Lin, who initially faced more than 30 years in the brig for allegations of spying for Taiwan and other misconduct, will plead guilty to lesser charges of communicating defense information, as well as multiple counts of disobeying lawful orders for mishandling classified information, lying on his leave chits about his travel and not reporting foreign contacts.

Lin will be sentenced during a hearing in June. The plea agreement was revealed publicly for the first time Thursday at a court-martial hearing at Naval Station Norfolk.

Lin was arrested in September 2015 boarding a flight to China. Investigators feared Lin, who was a member of an elite and covert aerial surveillance squadron in Hawaii and had access to some of the Navy's deepest secrets, was traveling to meet a contact. Indeed, after two days of intense interrogation, Lin gave what amounted to a confession to telling secrets to contacts in Taiwanese diplomatic circles. But when prosecutors began peeling back the onion on Lin's confession, it became clear that Lin may have given a false admission.

A Navy Times investigation in January found a chasm between the evidence against Lin and the sensational headlines that broke early in 2016 suggesting Lin was a spy for China and was trading sex for secrets.

The NCIS investigation did not reveal any substantial connections between Lin and China. The flight to China that Lin was arrested while boarding was a pleasure trip to meet a Chinese woman he met online, the Navy Times investigation revealed.

The Navy originally intended his court-martial to run for two weeks, but on Wednesday, convening authority Fleet Forces Command announced it had been curtailed to just two days. That suggested a major development, which came to fruition in the form of the plea deal.

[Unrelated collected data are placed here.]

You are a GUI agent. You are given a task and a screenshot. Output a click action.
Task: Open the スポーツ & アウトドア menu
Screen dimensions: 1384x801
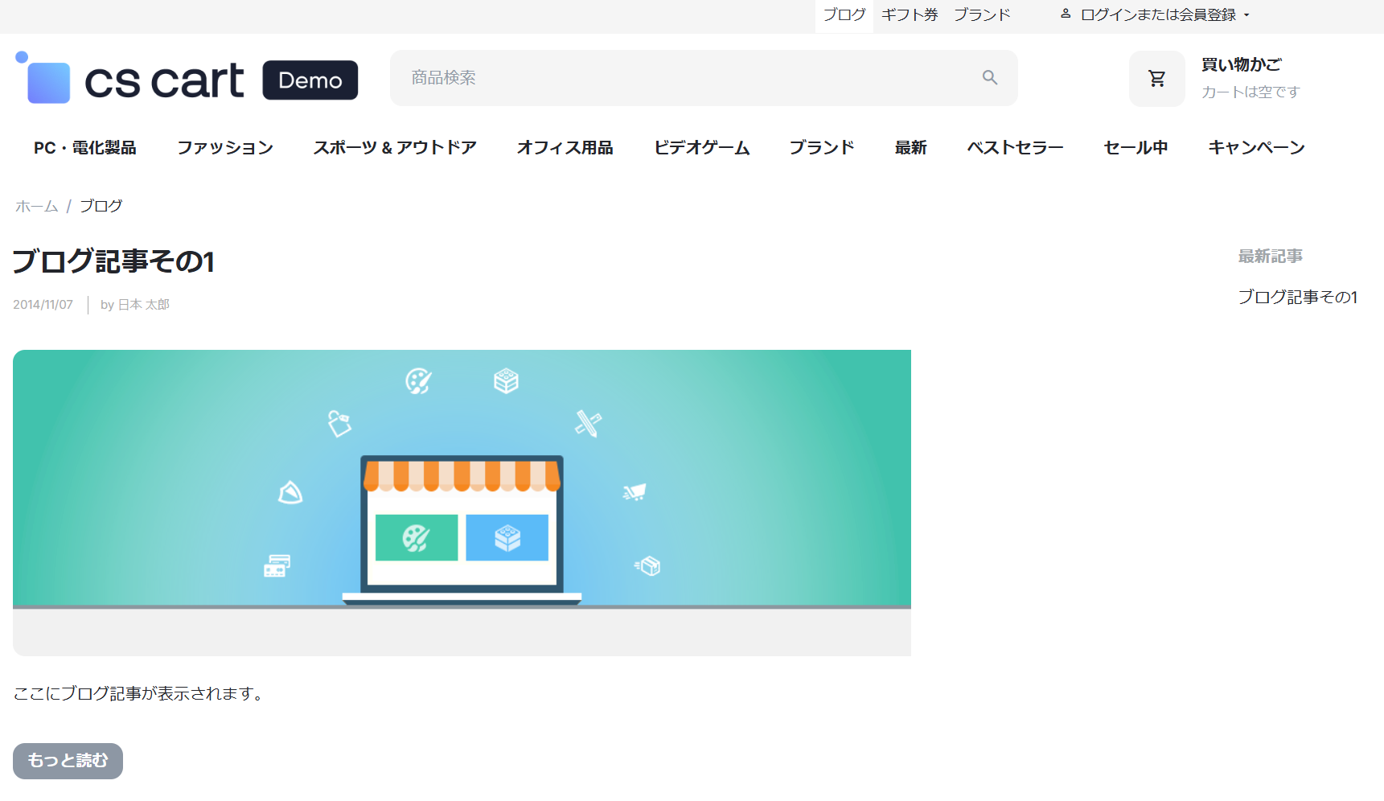(395, 148)
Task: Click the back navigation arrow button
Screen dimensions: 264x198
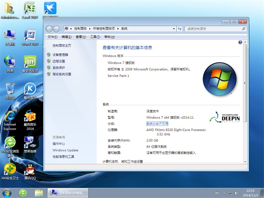Action: click(50, 28)
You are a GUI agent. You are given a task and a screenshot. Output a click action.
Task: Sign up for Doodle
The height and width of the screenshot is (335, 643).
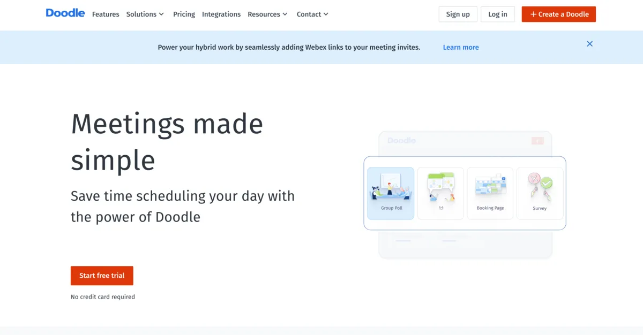[458, 14]
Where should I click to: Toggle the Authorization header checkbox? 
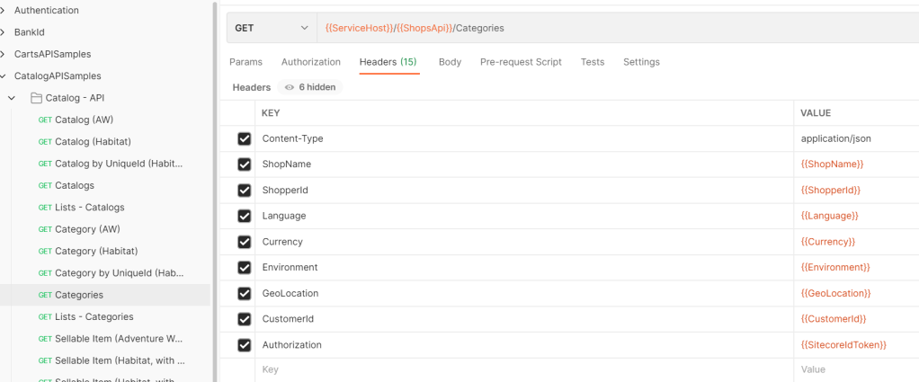click(x=245, y=345)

The Navy Times investigation uncovered a deposition of one of Lin's primary contacts — a Taiwanese naval officer who is now retired and living in the U.S. — which cast significant doubt on whether Lin had actually told him anything classified. Justin Kao described a cordial relationship between he and Lin, where Lin would occasionally share open source information with him over email, but Lin didn't share any of the secrets he had access to.

Furthermore, an NCIS investigation known as the Rogue Archer report — also obtained by Navy Times — showed that Lin at one point suggested Kao go through official Pentagon information-sharing channels when Kao asked about potentially sensitive submarine-launched torpedo test results.

In fact, there was stronger evidence the Lin was — or had been — a spy for the United States. The investigation revealed that Lin was an operative in a joint FBI/NCIS task force at some point in his career, but was read out of the program during the period of the accusations for spying and not reporting travel and foreign contacts.